Rules for Rats
By Thomas M. Keane Jr.
Boston City Councilor

This article originally appeared in the Back Bay Courant, November 3, 1998.



Downtown neighborhoods have rats -- lots of them. The size of the rat population is tied to the availability of the food supply. More food, more rats. Less food, fewer rats.

Unlike their more fastidious, bipedal mammalian cousins, rats don't care how their food is served. Thus while humans go out to dine, rats -- normally nocturnal, anyway -- haunt alleyways, looking for whatever garbage has been left behind.

If trash and garbage are left out overnight, it's like a CARE package for the starving. Rats sniff out the garbage, make short work of the thin plastic bags it's housed in and feast the night away.

Stopping this should be simple. Many alleys of the Back Bay are posted with signs that prohibit trash from being put out the night before trash days. When those rules are followed, it's one of the most effective means of cutting down the rat population.

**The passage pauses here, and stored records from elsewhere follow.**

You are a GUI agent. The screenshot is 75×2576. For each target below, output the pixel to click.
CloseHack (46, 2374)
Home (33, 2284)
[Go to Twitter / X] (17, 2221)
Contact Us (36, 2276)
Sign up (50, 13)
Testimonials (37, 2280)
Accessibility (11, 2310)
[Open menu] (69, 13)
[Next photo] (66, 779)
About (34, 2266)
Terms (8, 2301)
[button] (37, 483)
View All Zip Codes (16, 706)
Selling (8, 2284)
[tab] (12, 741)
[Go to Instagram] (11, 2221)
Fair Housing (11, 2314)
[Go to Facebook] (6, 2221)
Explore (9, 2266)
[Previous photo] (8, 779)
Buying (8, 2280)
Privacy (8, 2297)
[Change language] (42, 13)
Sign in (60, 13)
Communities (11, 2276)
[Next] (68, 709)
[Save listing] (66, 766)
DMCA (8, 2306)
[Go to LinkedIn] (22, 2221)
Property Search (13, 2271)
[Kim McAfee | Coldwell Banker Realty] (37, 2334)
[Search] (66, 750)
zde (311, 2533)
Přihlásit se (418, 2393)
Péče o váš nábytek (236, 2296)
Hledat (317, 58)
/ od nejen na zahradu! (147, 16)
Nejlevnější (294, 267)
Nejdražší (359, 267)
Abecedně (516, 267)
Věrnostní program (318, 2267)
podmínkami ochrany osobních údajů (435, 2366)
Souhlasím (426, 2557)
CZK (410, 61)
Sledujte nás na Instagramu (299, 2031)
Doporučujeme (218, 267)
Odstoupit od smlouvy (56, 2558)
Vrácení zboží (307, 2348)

But most of Boston does not have the same rules. Trash can be put out the evening before pickup. After the rats and scavengers are done doing their work, the streets are messy and filthy while the rats are larger and more numerous.

One would think that changing the rules would be simple, especially since they seem to work relatively well in the parts of the Back Bay where they have been in effect.

Well, the world is full of "one would thinks" that turn out to be simple in theory but hard in practice. This case was no exception.

Changing the rules provoked a complicated debate. It turns out that state regulation seems to allow residents to put trash out a full day before it's collected. Some within the city argued that this meant Boston had to give residents a full day or 24 hours. Indeed, it appeared for awhile that Back Bay's rules themselves might be illegal.

For a short time it also appeared that any change to the rules in Boston's neighborhoods would require the complicated process of changing state law itself. (As a side note, consider the absurdity that state law is so intrusive that cities and towns can't even tell their residents when to put out their garbage.)

Others argued that the state rules were an outside limit and that the city could enforce a shorter time period. If so, then the Commissioner of Public Works could simply issue new regulations requiring trash to be put out in the morning.

But merely suggesting that caused others within the City Council to protest. Some feared that the new rules would apply citywide, and they didn't see why the more suburban parts of Boston, like Hyde Park and West Roxbury, needed new regulations. Others feared that the elderly would not be able to wake up early enough to comply. More seriously, some observed that while pickup in the Back Bay generally occurs around nine in the morning, pickup in other neighborhoods is much earlier.

The upshot of all this is that the Council will be holding hearings shortly to look into changing the rules. Until then, the vermin will continue to run amok.